This page was generated from notebooks/scale.ipynb.
Scaling Examples¶
Prerequisites¶
A kubernetes cluster with kubectl configured
curl
grpcurl
pygmentize
Setup Seldon Core¶
Use the setup notebook to Setup Cluster to setup Seldon Core with an ingress - either Ambassador or Istio.
Then port-forward to that ingress on localhost:8003 in a separate terminal either with:
Ambassador:
kubectl port-forward $(kubectl get pods -n seldon -l app.kubernetes.io/name=ambassador -o jsonpath='{.items[0].metadata.name}') -n seldon 8003:8080
Istio:
kubectl port-forward $(kubectl get pods -l istio=ingressgateway -n istio-system -o jsonpath='{.items[0].metadata.name}') -n istio-system 8003:8080
[ ]:
!kubectl create namespace seldon
[ ]:
!kubectl config set-context $(kubectl config current-context) --namespace=seldon
Replica Settings¶
A deployment that illustrate the settings for
.spec.replicas
.spec.predictors[].replicas
.spec.predictors[].componentSpecs[].replicas
Below you can see a configuration file that outlines these spec components mentioned (and different replicas):
[3]:
%%writefile resources/model_replicas.yaml
apiVersion: machinelearning.seldon.io/v1
kind: SeldonDeployment
metadata:
name: test-replicas
spec:
replicas: 1
predictors:
- componentSpecs:
- spec:
containers:
- image: seldonio/mock_classifier_rest:1.3
name: classifier
- spec:
containers:
- image: seldonio/mock_classifier_rest:1.3
name: classifier2
replicas: 3
graph:
endpoint:
type: REST
name: classifier
type: MODEL
children:
- name: classifier2
type: MODEL
endpoint:
type: REST
name: example
replicas: 2
traffic: 50
- componentSpecs:
- spec:
containers:
- image: seldonio/mock_classifier_rest:1.3
name: classifier3
graph:
children: []
endpoint:
type: REST
name: classifier3
type: MODEL
name: example2
traffic: 50
Overwriting resources/model_replicas.yaml
[ ]:
!kubectl create -f resources/model_replicas.yaml
We can now wait until each of the models are fully deployed
[ ]:
!kubectl rollout status deploy/$(kubectl get deploy -l seldon-deployment-id=test-replicas -o jsonpath='{.items[0].metadata.name}')

::::

▸ EXERCISE 1
According to the Seldon Core scaling page, which local port should the ingress be port-forwarded to?
▸ EXERCISE 2
For each statement below, say whether it agrees with the Seldon Core scaling page, and quote the words from the page that decide it. (a) grpcurl is listed as a prerequisite. (b) Seldon Core can only be set up with Istio as the ingress. (c) The top-level .spec.replicas is set to 3.
▸ EXERCISE 3
Pick up the Seldon Core scaling page where it ends and continue it.

::::

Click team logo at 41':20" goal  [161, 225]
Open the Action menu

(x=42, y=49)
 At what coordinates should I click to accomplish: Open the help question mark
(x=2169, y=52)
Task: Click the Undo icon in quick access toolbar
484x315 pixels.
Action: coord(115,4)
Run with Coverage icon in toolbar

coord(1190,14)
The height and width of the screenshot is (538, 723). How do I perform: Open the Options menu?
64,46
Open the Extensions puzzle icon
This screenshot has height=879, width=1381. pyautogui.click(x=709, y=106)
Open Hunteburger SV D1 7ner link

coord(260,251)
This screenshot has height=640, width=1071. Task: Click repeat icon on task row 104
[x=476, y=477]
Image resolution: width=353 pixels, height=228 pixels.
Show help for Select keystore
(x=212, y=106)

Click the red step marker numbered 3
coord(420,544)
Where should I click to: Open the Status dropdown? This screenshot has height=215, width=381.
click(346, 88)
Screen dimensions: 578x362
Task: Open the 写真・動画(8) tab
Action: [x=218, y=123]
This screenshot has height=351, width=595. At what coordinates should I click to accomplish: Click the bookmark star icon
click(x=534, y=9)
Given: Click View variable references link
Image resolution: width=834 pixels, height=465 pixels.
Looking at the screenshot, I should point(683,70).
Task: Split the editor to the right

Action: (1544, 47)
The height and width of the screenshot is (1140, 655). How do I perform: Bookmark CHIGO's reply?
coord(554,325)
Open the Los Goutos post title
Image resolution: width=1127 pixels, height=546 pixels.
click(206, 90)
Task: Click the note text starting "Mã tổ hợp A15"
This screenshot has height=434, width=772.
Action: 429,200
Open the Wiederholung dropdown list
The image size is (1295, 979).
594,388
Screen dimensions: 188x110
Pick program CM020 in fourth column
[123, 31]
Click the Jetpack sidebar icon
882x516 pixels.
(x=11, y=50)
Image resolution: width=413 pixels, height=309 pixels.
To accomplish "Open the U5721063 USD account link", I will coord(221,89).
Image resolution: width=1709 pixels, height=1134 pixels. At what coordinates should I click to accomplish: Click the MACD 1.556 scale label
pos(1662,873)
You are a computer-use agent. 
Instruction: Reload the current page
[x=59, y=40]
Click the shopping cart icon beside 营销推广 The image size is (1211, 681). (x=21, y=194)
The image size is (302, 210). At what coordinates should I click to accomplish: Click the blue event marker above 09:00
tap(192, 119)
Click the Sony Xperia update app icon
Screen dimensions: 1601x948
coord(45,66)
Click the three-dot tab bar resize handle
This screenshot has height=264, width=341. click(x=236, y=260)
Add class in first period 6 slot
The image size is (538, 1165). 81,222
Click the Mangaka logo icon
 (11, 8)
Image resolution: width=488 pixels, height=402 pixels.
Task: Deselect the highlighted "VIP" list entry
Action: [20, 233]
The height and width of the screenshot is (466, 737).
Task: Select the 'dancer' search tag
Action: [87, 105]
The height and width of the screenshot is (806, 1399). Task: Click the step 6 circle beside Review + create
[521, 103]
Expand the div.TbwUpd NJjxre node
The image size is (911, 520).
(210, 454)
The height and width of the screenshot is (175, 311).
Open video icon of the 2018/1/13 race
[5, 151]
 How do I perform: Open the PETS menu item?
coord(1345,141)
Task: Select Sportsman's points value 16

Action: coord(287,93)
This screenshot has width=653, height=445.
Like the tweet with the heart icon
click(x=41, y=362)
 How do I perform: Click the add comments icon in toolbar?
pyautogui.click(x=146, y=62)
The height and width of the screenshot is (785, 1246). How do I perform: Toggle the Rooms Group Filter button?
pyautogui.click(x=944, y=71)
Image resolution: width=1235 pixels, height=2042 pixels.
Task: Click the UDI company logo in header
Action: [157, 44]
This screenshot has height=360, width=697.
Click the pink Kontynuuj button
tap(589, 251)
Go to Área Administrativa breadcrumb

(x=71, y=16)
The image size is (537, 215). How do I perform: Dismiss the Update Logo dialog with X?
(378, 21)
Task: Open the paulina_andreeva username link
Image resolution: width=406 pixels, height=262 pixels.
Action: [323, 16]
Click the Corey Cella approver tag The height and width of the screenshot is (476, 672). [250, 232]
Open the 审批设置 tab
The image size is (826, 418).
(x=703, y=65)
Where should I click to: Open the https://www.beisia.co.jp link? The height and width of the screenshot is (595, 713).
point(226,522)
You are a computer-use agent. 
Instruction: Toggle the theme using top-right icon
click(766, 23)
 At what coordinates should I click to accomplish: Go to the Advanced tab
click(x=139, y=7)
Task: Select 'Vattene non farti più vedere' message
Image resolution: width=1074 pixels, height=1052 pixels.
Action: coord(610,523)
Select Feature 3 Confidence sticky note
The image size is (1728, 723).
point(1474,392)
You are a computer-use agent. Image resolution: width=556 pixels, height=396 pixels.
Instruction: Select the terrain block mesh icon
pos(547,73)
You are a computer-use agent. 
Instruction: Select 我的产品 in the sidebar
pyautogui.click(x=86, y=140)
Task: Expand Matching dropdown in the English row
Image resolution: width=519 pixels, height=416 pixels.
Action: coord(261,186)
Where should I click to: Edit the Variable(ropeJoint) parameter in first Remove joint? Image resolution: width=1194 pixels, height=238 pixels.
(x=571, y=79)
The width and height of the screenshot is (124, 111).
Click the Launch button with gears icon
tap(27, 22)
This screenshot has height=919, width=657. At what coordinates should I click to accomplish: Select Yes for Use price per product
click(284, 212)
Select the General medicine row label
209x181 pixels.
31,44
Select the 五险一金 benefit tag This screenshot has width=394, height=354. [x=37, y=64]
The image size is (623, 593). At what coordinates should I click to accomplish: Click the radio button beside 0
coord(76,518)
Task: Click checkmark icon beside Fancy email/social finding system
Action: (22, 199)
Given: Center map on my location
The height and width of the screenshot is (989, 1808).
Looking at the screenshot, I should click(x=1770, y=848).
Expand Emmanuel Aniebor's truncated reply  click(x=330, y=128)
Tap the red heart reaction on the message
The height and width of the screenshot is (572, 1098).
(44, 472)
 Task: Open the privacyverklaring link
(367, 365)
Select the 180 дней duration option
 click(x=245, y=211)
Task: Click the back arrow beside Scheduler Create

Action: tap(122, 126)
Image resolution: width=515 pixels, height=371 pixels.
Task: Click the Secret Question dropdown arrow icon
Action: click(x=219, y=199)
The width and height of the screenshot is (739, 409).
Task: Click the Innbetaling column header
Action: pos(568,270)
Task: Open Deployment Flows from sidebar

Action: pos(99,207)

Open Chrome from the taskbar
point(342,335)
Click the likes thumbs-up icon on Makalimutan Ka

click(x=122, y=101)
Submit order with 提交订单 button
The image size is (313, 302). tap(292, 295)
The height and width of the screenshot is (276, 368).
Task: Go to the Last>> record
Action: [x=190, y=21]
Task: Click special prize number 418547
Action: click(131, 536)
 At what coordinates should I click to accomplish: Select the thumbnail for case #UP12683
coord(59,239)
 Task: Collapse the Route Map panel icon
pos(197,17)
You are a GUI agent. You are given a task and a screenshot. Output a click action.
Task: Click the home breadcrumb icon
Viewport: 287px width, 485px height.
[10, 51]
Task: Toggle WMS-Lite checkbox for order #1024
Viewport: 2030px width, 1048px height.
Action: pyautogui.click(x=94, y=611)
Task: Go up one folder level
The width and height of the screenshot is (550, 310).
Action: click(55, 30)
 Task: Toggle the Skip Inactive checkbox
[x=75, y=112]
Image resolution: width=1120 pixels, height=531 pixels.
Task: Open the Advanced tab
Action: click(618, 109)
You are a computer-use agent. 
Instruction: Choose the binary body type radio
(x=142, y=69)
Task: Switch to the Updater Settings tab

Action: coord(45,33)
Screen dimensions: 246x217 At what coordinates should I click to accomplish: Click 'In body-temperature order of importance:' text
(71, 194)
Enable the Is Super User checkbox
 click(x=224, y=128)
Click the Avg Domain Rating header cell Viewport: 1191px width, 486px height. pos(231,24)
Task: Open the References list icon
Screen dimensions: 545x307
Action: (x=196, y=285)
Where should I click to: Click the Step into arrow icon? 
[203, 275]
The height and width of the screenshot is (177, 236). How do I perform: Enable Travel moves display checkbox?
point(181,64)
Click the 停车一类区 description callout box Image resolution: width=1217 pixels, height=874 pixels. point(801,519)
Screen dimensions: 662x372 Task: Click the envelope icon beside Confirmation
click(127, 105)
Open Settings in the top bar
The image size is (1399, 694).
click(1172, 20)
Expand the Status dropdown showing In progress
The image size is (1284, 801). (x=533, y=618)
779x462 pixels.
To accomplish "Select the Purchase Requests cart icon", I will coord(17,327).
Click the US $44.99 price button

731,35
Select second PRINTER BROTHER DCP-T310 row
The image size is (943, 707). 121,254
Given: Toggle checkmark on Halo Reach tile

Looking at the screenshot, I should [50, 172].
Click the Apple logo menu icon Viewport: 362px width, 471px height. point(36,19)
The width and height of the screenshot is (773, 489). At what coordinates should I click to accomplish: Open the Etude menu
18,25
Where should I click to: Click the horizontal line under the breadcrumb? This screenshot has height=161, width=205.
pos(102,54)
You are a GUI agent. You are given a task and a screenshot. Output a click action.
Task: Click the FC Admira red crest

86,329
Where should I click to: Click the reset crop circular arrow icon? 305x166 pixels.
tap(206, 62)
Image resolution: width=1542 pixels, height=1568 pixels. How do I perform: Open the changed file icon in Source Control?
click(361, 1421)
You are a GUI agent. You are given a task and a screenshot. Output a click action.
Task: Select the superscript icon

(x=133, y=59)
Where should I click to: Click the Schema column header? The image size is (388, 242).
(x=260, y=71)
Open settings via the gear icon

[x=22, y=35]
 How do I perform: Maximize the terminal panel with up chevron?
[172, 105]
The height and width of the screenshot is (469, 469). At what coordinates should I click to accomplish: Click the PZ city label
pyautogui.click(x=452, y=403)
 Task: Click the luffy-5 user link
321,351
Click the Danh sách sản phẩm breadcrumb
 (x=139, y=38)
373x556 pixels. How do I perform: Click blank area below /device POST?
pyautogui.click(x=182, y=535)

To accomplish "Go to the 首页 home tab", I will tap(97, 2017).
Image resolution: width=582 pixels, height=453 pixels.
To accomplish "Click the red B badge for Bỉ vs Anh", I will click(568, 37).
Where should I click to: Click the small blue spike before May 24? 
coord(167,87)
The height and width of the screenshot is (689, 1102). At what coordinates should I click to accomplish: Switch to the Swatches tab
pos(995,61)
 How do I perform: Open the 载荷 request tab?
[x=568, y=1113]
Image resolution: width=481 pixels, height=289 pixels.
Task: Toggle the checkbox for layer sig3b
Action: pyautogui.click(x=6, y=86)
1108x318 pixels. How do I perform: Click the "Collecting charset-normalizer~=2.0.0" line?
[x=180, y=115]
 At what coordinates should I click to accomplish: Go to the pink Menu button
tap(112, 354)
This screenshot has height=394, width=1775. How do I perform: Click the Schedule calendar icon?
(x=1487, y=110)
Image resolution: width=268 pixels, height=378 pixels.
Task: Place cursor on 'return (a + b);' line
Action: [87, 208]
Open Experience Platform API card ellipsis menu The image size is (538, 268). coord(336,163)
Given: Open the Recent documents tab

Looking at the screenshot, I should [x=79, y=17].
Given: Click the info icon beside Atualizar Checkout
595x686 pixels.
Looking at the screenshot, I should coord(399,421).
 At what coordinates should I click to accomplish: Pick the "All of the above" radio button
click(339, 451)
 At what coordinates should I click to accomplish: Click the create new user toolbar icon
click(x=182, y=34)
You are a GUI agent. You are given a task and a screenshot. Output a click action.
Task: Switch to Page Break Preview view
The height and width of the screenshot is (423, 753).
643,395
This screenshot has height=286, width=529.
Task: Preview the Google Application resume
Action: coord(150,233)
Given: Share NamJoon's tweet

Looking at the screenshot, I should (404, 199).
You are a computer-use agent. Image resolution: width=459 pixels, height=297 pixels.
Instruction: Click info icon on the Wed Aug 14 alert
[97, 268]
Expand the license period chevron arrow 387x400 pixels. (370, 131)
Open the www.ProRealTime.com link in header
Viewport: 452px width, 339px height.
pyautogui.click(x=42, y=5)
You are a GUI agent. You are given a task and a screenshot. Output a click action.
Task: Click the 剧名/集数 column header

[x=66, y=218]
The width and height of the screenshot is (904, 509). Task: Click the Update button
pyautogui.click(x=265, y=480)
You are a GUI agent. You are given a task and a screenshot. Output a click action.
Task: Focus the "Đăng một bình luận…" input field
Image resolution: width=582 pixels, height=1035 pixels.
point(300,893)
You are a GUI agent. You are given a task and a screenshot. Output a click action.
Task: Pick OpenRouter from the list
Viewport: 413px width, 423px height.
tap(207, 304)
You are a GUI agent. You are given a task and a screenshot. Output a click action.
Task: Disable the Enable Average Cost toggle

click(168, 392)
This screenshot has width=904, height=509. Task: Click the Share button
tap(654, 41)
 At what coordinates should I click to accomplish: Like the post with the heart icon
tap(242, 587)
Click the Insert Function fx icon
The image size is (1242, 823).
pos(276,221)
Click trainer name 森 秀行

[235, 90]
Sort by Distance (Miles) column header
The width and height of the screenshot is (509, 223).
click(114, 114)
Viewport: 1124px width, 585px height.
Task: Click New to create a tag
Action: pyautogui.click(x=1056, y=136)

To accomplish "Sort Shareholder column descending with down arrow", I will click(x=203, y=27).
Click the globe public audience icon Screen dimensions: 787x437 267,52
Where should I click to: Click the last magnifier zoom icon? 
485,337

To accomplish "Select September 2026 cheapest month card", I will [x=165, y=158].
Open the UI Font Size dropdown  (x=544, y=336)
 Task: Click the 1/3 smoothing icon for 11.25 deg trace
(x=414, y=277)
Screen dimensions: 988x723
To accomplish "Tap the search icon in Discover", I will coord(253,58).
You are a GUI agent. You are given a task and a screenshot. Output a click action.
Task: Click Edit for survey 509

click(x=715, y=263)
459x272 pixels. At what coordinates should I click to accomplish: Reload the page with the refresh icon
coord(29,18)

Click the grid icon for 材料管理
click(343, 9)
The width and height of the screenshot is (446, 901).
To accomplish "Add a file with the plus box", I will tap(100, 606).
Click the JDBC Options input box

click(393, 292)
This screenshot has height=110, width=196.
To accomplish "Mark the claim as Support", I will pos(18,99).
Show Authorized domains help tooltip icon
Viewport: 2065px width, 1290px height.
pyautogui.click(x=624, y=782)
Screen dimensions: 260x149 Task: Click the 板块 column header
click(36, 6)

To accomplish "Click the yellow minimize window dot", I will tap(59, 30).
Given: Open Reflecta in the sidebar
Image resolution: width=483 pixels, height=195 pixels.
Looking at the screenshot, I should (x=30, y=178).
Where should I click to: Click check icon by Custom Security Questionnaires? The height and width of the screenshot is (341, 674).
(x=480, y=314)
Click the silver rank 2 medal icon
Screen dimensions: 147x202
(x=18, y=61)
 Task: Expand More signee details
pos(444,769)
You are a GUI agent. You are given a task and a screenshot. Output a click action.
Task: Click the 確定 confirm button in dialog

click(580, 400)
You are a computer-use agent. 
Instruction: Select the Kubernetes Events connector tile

::::

▸ EXERCISE RESPONSE 1
localhost:8003

▸ EXERCISE RESPONSE 2
(a) Yes: "grpcurl"
(b) No: "either Ambassador or Istio"
(c) No: "replicas: 1"

▸ EXERCISE RESPONSE 3
!kubectl rollout status deploy/$(kubectl get deploy -l seldon-deployment-id=test-replicas -o jsonpath='{.items[1].metadata.name}')
!kubectl rollout status deploy/$(kubectl get deploy -l seldon-deployment-id=test-replicas -o jsonpath='{.items[2].metadata.name}')
Check each container is running in a deployment with correct number of replicas
[ ]:
classifierReplicas = !kubectl get deploy test-replicas-example-0-classifier -o jsonpath='{.status.replicas}'
classifierReplicas = int(classifierReplicas[0])
assert classifierReplicas == 2
[ ]:
classifier2Replicas = !kubectl get deploy test-replicas-example-1-classifier2 -o jsonpath='{.status.replicas}'
classifier2Replicas = int(classifier2Replicas[0])
assert classifier2Replicas == 3
[ ]:
classifier3Replicas = !kubectl get deploy test-replicas-example2-0-classifier3 -o jsonpath='{.status.replicas}'
classifier3Replicas = int(classifier3Replicas[0])
assert classifier3Replicas == 1
We can now just send a simple request
[ ]:
!curl -s -d '{"data": {"ndarray":[[1.0, 2.0, 5.0]]}}' \
-X POST http://localhost:8003/seldon/seldon/test-replicas/api/v1.0/predictions \
-H "Content-Type: application/json"
[ ]:
!kubectl delete -f resources/model_replicas.yaml
Scale SeldonDeployment¶
Now we can actually scale the seldon deployment and see how it actually scales.
First we want to deploy a simple model with a single replica:
[5]:
%%writefile resources/model_scale.yaml
apiVersion: machinelearning.seldon.io/v1
kind: SeldonDeployment
metadata:
name: seldon-scale
spec:
replicas: 1
predictors:
- componentSpecs:
- spec:
containers:
- image: seldonio/mock_classifier_rest:1.3
name: classifier
graph:
children: []
endpoint:
type: REST
name: classifier
type: MODEL
name: example
Overwriting resources/model_scale.yaml
[ ]:
!kubectl create -f resources/model_scale.yaml
[ ]:
!kubectl rollout status deploy/$(kubectl get deploy -l seldon-deployment-id=seldon-scale -o jsonpath='{.items[0].metadata.name}')
We can actually confirm that there is only 1 replica currently running
[ ]:
replicas = !kubectl get deploy seldon-scale-example-0-classifier -o jsonpath='{.status.replicas}'
replicas = int(replicas[0])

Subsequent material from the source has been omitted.